Not everyone is a fan of the future Instagram is veering into, though. Rachida Benamar, a London-based lawyer, believes the fun of Instagram may be waning. “I can only speculate but it appears to me that Instagram is favouring big brands and numbers over enjoyment,” she tells us. “It is definitely not a photo-sharing app anymore – it is more a marketplace for affluent brands [that] Instagram wants to make money off [of] through advertising.”
Still, many of Instagram’s users feel the app serves the purpose it was intended for – and does it well. The app still has a distinctly high rating on the Apple Store (both US and UK): 4.7 out of 5 stars.
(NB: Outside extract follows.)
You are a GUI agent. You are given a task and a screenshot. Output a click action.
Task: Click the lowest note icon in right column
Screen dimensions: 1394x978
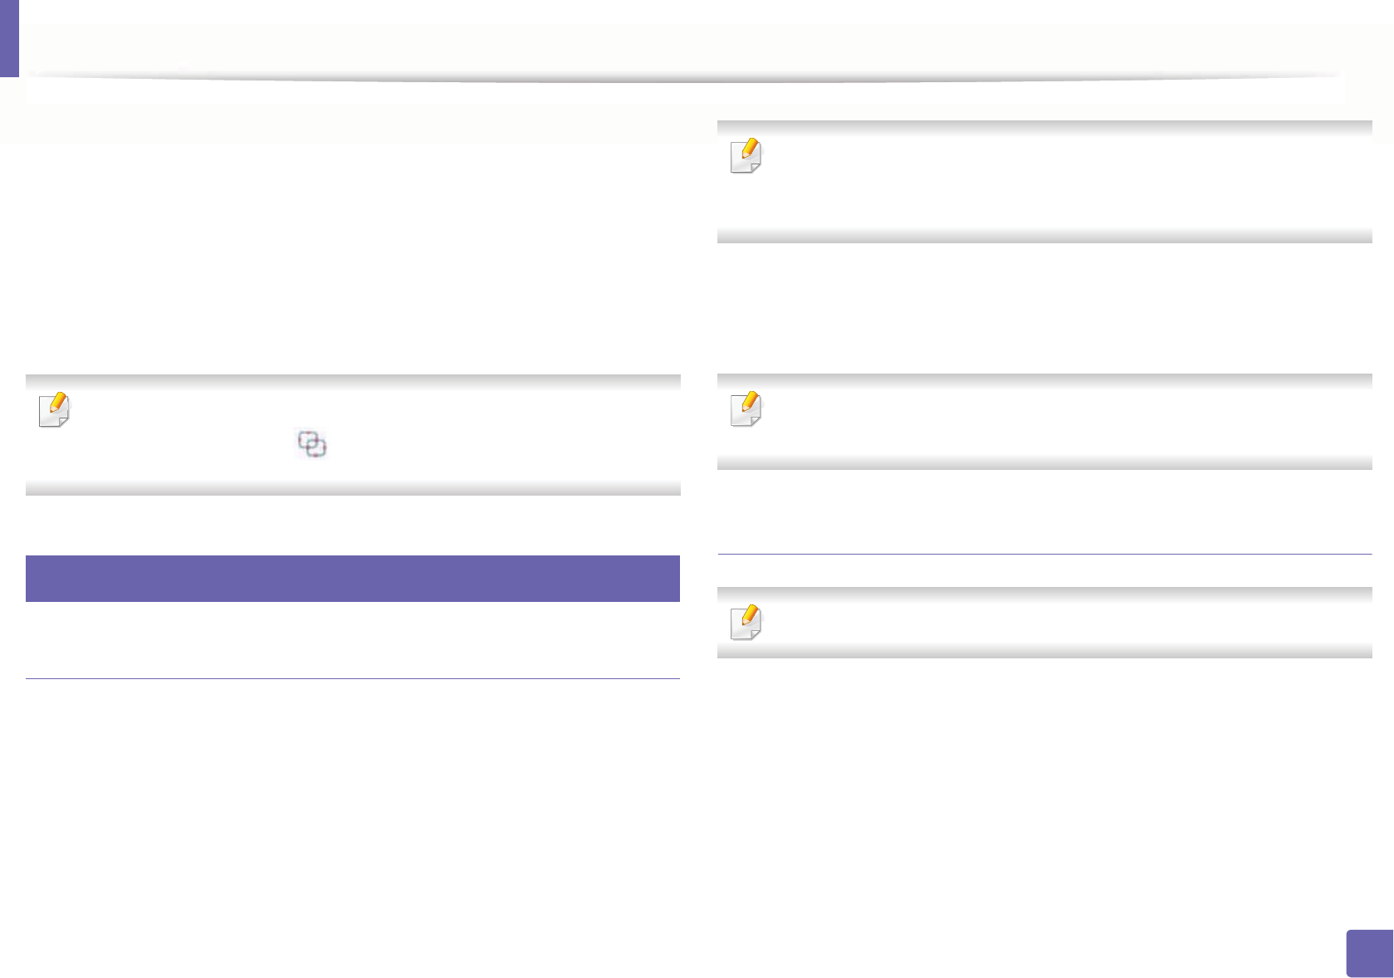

Although TikTok has eclipsed Instagram for Generation Z, there continue to be creators who choose the latter for the work they do.
Lejla Dauti, who uses Instagram to raise awareness for domestic abuse, says that she views Instagram as “a platform that can be used to do a lot of good. [The app] definitely evolved over the years as a space on the internet where everyday people like myself can use it to raise awareness and make changes for the things we’re passionate about. Without it, I’m not sure how I would have had my voice heard.”